Dear Friends,
Not too long ago, I was meeting a potential volunteer and the way she explained her motivation for wanting to support our work left me pondering after I left the meeting. “When you have been poor, it stays with you,” was a statement that hit me weightily. I could understand the words, but I doubt that I will ever be able to fully understand how a generosity of the heart emerges from hardship.

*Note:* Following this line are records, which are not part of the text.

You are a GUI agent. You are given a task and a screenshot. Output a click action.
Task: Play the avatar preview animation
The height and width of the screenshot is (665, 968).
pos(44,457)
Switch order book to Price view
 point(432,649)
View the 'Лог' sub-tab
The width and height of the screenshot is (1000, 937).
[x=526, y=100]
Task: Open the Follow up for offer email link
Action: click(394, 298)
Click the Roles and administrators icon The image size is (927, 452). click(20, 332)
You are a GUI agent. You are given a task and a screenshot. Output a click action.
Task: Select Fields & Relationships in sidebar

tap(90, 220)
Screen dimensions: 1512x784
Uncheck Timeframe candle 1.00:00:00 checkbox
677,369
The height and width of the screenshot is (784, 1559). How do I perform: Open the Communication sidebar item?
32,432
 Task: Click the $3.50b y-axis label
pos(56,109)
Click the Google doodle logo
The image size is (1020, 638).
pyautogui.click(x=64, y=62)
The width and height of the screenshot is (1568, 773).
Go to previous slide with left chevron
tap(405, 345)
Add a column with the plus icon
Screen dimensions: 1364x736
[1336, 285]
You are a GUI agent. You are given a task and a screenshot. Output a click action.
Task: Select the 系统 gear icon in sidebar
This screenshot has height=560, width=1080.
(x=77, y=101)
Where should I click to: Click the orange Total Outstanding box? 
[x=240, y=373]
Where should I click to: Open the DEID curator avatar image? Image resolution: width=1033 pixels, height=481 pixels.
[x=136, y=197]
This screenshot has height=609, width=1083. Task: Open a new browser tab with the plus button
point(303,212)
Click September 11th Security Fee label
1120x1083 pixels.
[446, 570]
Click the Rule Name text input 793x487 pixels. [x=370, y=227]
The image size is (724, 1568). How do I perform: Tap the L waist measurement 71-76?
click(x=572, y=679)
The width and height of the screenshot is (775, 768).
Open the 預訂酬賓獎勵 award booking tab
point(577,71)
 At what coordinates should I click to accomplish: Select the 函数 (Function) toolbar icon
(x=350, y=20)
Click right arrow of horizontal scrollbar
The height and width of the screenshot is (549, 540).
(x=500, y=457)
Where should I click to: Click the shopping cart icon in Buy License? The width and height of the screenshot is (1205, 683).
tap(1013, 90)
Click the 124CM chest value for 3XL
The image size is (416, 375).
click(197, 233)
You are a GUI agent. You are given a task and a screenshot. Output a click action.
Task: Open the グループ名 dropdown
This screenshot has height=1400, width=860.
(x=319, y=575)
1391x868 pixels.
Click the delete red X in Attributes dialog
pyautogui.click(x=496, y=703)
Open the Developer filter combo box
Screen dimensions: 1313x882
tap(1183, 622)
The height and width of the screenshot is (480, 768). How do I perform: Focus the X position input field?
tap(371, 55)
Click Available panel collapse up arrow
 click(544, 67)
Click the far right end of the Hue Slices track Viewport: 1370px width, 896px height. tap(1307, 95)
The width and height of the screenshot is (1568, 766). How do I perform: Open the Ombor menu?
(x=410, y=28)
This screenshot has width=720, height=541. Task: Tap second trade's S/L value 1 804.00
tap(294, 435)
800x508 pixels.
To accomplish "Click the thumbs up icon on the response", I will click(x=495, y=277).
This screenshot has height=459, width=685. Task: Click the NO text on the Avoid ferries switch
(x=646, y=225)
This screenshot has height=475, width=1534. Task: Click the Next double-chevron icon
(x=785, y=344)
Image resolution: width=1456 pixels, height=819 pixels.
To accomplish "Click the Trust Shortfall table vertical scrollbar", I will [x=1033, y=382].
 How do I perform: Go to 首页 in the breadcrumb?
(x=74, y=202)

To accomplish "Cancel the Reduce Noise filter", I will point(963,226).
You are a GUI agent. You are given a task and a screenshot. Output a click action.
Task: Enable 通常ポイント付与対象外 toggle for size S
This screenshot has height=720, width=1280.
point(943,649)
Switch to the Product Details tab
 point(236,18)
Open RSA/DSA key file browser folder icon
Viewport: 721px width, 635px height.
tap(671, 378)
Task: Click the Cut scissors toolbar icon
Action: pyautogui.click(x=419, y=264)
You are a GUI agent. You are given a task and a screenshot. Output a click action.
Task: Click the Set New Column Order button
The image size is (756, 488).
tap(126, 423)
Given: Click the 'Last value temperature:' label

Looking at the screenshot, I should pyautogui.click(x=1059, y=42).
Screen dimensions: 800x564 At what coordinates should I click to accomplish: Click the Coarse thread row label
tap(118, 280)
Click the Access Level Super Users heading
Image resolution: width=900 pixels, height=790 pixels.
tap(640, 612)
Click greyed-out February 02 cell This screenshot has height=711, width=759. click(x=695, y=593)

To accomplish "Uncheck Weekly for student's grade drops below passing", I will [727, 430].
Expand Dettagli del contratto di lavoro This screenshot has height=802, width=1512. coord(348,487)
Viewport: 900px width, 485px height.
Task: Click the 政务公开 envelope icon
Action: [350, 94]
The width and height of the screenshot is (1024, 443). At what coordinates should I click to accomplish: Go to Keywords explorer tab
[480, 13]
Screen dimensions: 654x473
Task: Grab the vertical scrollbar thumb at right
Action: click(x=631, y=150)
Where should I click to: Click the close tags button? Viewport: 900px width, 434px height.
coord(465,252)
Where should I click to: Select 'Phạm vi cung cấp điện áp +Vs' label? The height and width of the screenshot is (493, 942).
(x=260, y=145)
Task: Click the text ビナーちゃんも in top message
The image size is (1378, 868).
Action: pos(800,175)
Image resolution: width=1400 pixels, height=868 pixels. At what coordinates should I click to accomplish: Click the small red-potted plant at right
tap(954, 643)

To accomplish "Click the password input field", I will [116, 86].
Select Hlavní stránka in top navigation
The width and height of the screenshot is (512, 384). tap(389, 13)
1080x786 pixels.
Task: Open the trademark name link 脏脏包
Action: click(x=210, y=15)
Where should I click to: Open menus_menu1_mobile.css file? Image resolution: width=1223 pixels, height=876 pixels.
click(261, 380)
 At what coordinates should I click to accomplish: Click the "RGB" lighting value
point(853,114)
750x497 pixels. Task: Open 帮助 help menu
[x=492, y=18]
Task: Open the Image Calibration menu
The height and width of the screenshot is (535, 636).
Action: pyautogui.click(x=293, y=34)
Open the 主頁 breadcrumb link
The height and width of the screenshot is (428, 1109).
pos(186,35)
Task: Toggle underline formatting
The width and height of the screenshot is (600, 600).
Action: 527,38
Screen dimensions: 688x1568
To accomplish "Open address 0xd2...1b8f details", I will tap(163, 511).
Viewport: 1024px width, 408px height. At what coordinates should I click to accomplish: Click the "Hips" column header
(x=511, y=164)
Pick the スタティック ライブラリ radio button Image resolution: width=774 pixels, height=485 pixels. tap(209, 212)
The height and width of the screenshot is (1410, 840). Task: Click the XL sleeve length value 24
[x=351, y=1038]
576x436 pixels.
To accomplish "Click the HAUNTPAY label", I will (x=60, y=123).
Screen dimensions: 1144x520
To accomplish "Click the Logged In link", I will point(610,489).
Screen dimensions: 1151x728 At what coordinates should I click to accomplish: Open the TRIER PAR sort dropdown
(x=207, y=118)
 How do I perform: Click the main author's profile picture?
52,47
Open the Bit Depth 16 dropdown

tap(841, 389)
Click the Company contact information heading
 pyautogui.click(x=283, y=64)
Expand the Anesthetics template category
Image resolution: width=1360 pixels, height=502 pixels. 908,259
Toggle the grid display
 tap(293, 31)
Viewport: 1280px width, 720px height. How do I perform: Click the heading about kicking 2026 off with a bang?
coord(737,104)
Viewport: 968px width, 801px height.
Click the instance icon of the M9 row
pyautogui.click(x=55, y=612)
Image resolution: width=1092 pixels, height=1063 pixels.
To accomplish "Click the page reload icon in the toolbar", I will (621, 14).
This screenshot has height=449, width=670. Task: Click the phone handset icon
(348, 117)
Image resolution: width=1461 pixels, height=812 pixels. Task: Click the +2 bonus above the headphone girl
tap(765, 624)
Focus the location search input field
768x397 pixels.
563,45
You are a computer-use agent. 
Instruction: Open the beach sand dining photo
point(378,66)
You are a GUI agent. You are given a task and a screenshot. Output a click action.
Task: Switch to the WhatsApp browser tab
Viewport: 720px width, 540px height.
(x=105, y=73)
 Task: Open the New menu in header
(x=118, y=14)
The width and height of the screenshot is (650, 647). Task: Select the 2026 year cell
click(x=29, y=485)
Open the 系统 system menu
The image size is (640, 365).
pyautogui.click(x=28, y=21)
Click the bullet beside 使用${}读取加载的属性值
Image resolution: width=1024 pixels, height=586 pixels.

I guess hardship affects us differently. For some who have overcome it, they find it difficult to understand why others cannot do so and for some living with it, they find much joy doing whatever they can to alleviate the difficulties experienced by those around them. Many of those we support have discovered that by reaching out to their neighbours, their quality of life improves. I am particularly grateful and inspired by those who have moved out of rental housing but come back to support their old neighbourhood whenever they can. I find their efforts reassuring maybe because as a child, I was told that as we make new friends, we should keep the old.
20 persons showed up during our last Volunteer Orientation on a Saturday morning. This session provides potential volunteers an overview of the organisation, what we do and why, as well as what is expected of them. In the process, people get to know each other and reveal a little bit about themselves and why they came for the session.
An older man recalled his own experience of living in a rental flat with 9 others where meals were usually a bowl of rice with some soya sauce. He has done well for himself and would like to support families living in rental housing. His lived experience tells him that regardless, these families could do with some encouragement rather than criticism.
Another grew up in the slums of Delhi and his ticket out was the Marine Corps of the Indian Navy. Though not originally from Singapore, he was convinced that there must be a way for our children and youth to break out of the poverty cycle. Perhaps, he was assured when a young man from a single-parent family with little resources shared that he is an officer in the army and will soon enter the National University of Singapore.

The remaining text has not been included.